Some people say don't get married until you have your first fight. I know why they say that. You want to know if the other person has self-restraint when arguing and all that. If they throw plates and turn over tables, that may be a deal-breaker for some people. It's not just the extremes, but you might be able to tell if the other person yells or treats you with disrespect. But I don't think you have to have a real fight before marriage. You can see how your spousal candidate reacts to stress in conflict with people other than yourself, too. And the restraint shown during dating is necessarily indicative of the restraint shown during marriage. Some people put on a really good show for dating, but relax way too much after marriage.

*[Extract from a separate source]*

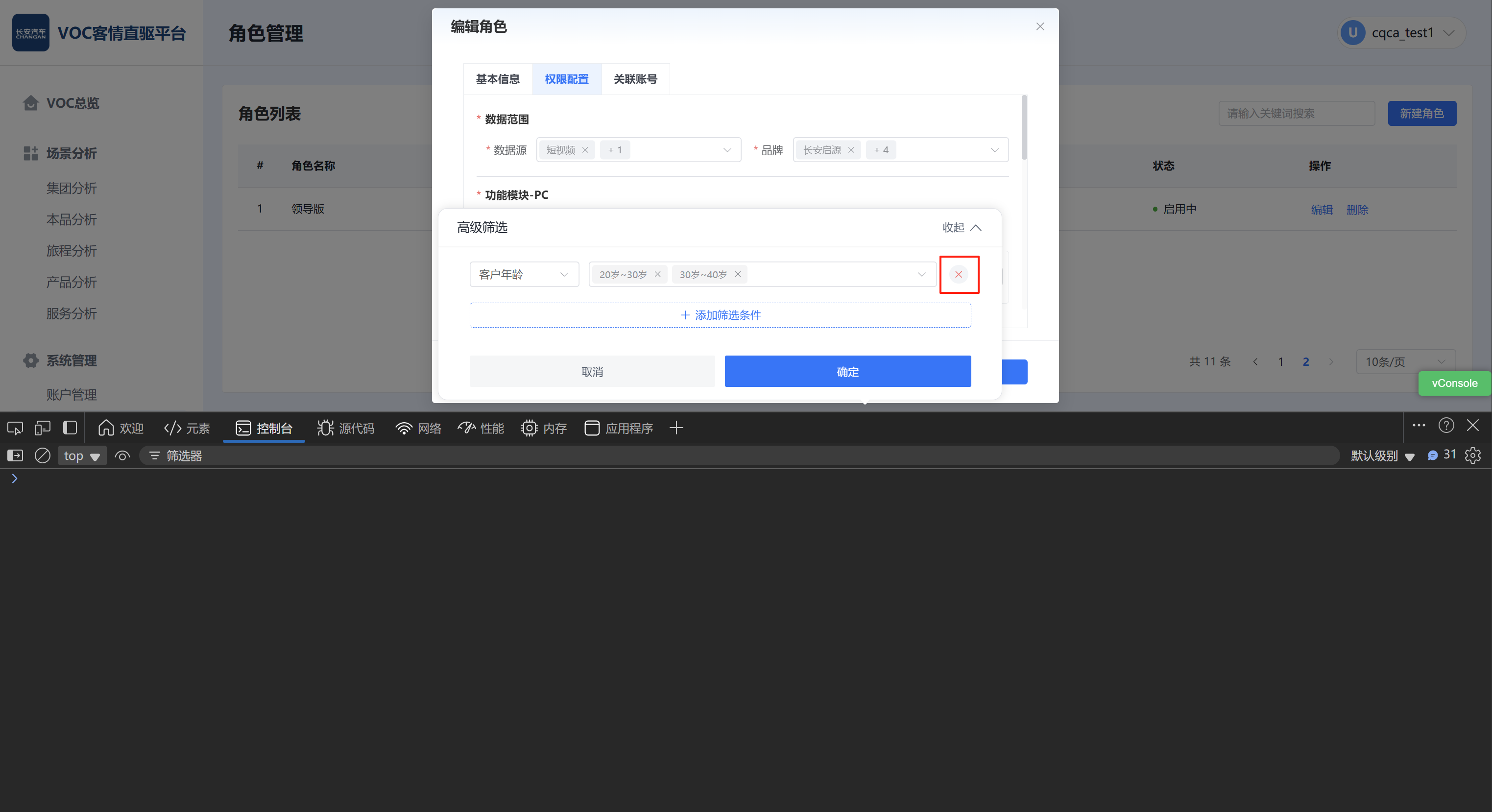This screenshot has width=1492, height=812.
Task: Expand the 品牌 selection dropdown
Action: click(994, 150)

It would be wrong to goad one's love interest into a fight just to see how they react.

The ironic thing is that there is all that much more reason not to quarrel after marriage. If a man is dating/courting, he has to treat his girlfriend according to 'love your neighbor as you love yourself.' But after marriage, he takes on the obligation to love his wife as Christ love sthe church. So a number of things done in quarrels aren't usually compatable with that kind of loving. Yelling at your wife, calling her names, and saying bad things about her mother aren't usually loving things to do.

A girlfriend has to follow the commandment to love her neighbor as she loves herself in regard to her boyfriend. When she marries, she has to submit to her husband in all things and treat him with reverence/respect. So she isn't supposed to yell at him, call him names, nag him, boss him around, etc. Proverbs also has a lot of warnings against the quarrelsome wife, so it is important that a wife not quarrel with her husband.

If you and your boyfriend have never quarreled and you end up getting married, you can both commit to try to maintain a high level of self-control and never get into a habit of arguing or fighting. It's quite possible not to face a lot of situations that tempt you to quarrel during dating. The stress of life that can happen during preparing for a wedding, moving, visiting in-laws, pregnancy, childbirth, going for weeks with little sleep while caring for the baby, childcare, etc. can create situations where you are tempted to quarrel instead of calmly and lovingly discussing issues. We are human beings and we can mess up. But you can both resolve never to quarrel. If one of you says something harshly, and the other person points it out, the one who says it apologizes. You can make that a habit and it can help prevent quarreling. If someone makes a mistake, apologize, forgive and move on.